Berdasarkan data BP Batam, hingga September 2025 total realisasi investasi di Batam mencapai Rp54,7 triliun, atau sekitar 91 persen dari target tahunan Rp60 triliun. Capaian tersebut dinilai positif, meskipun komposisi sumber investasi mengalami perubahan.
Pada tingkat provinsi, realisasi investasi triwulan I 2025 di Kepulauan Riau – dengan Batam sebagai kontributor terbesar – mencatat PMDN sebesar Rp3,69 triliun, melonjak 79,6 persen dibandingkan periode yang sama tahun sebelumnya. Sementara realisasi PMA tercatat US$595,65 juta.
Ketua BP Batam, Amsakar Achmad, menegaskan bahwa peningkatan porsi investasi domestik tidak perlu ditafsirkan sebagai tanda buruk bagi perekonomian daerah.
“Bagi kami, tren investasi yang masuk itu pasti berkontribusi positif terhadap pertumbuhan ekonomi di daerah dan semakin terbukanya kesempatan kerja. Tak ada masalah dengan penurunan PMA,” ujar Amsakar, Senin (10/11).
Menurutnya, meningkatnya PMDN justru menandakan pelaku usaha nasional semakin percaya diri dalam menanamkan modal di Batam. Meski demikian, secara prinsip fasilitas fiskal yang diberikan BP Batam memang disiapkan untuk membuka pintu lebih luas bagi investasi asing.

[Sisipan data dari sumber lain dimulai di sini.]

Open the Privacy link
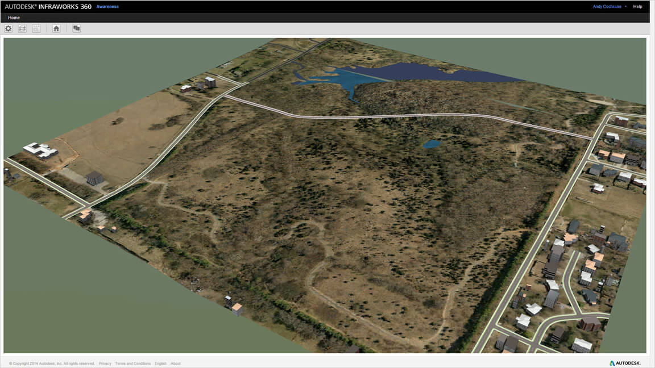This screenshot has height=368, width=655. point(105,363)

“Konsepnya sebenarnya pada penanaman modal asing karena negara memberikan fasilitas dalam konteks ekspor-impor dan hubungan luar negeri. Tapi kalau PMDN cukup kuat, kenapa tidak?” tambahnya.
Amsakar menegaskan tidak ada dikotomi antara investasi asing dan domestik. Keduanya merupakan kekuatan yang saling melengkapi dalam membangun fondasi ekonomi berkelanjutan di Batam.

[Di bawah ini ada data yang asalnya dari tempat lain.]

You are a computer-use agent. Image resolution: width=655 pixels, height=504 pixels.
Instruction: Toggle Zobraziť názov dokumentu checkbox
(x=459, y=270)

“Kami juga sangat senang jika pengusaha lokal kita cukup kuat untuk berinvestasi. Bukan hal yang perlu dibenturkan satu sama lain,” ucapnya.
Ia juga membantah anggapan bahwa turunnya PMA dipicu oleh penutupan kantor cabang BP Batam di luar negeri. Menurutnya, strategi promosi investasi kini lebih fleksibel dan tidak lagi bergantung pada kehadiran kantor fisik.
“Kantor hanya salah satu jalan pembuka. Tapi ada banyak cara lain yang bisa kita lakukan untuk menyampaikan kondisi eksisting Batam,” katanya.
Ke depan, BP Batam akan memperkuat promosi investasi global dengan memanfaatkan teknologi digital, perluasan jejaring kerja sama internasional, serta memastikan iklim usaha yang kondusif bagi seluruh investor—baik dari dalam negeri maupun mancanegara.
Dengan realisasi investasi yang telah mencapai 91 persen dari target hingga kuartal ketiga, BP Batam optimistis dapat memenuhi bahkan melampaui target Rp60 triliun hingga akhir 2025, seiring membaiknya kepercayaan investor dan prospek ekonomi di Kota Batam.